--- Aim of the exercise ---
Your answer is the line containing "Deja un comentario (100, 799)" plus every line after it through the end of the records, printed exactly and free of pictures.
===============
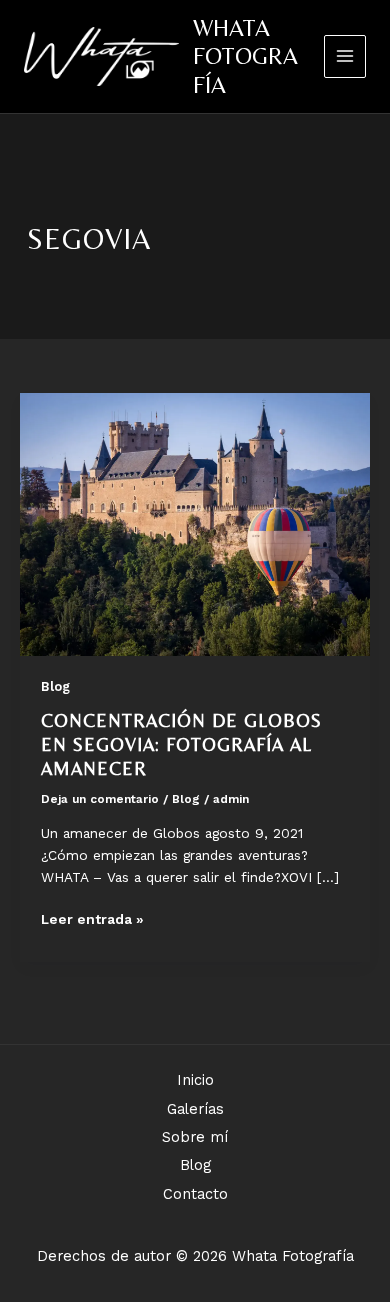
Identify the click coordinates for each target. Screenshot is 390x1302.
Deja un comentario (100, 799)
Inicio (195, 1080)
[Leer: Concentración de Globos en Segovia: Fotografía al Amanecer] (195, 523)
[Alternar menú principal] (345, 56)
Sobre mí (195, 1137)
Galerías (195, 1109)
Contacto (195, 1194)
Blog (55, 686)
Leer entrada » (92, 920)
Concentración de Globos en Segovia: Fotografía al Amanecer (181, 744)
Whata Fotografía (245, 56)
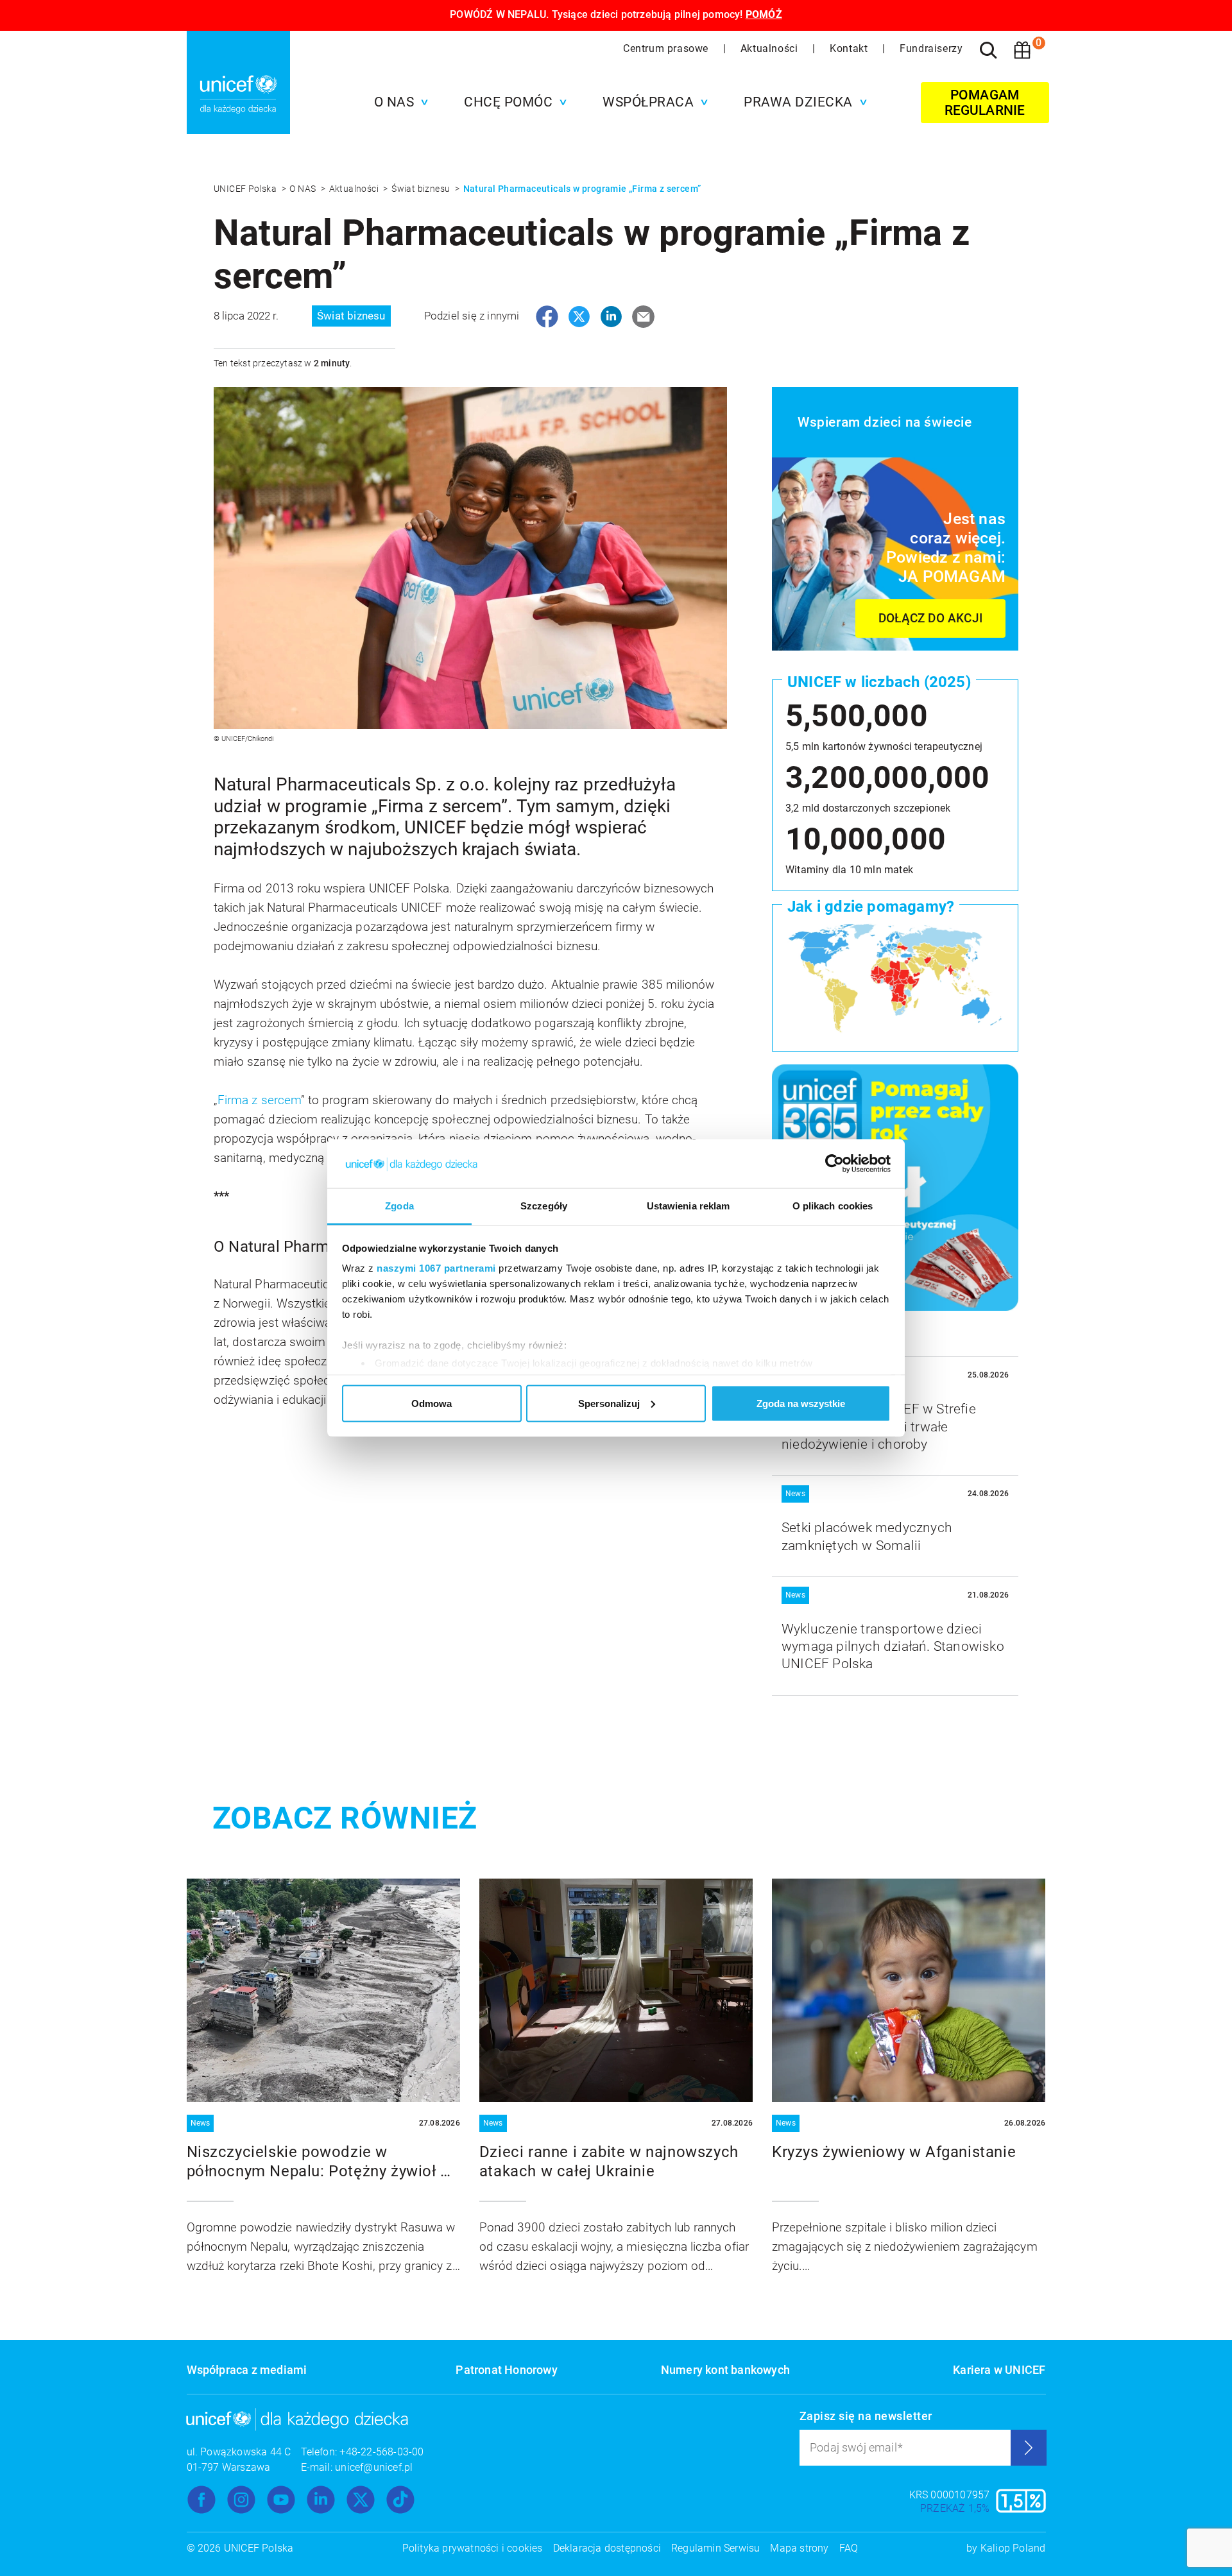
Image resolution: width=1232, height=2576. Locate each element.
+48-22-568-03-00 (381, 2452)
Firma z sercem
===============
--- Result of this task ---
Deja un comentario (100, 799)
Inicio (195, 1080)
[Leer: Concentración de Globos en Segovia: Fotografía al Amanecer] (195, 523)
[Alternar menú principal] (345, 56)
Sobre mí (195, 1137)
Galerías (195, 1109)
Contacto (195, 1194)
Blog (55, 686)
Leer entrada » (92, 920)
Concentración de Globos en Segovia: Fotografía al Amanecer (181, 744)
Whata Fotografía (245, 56)
Image resolution: width=1232, height=2576. Locate each element.
+48-22-568-03-00 (381, 2452)
Firma z sercem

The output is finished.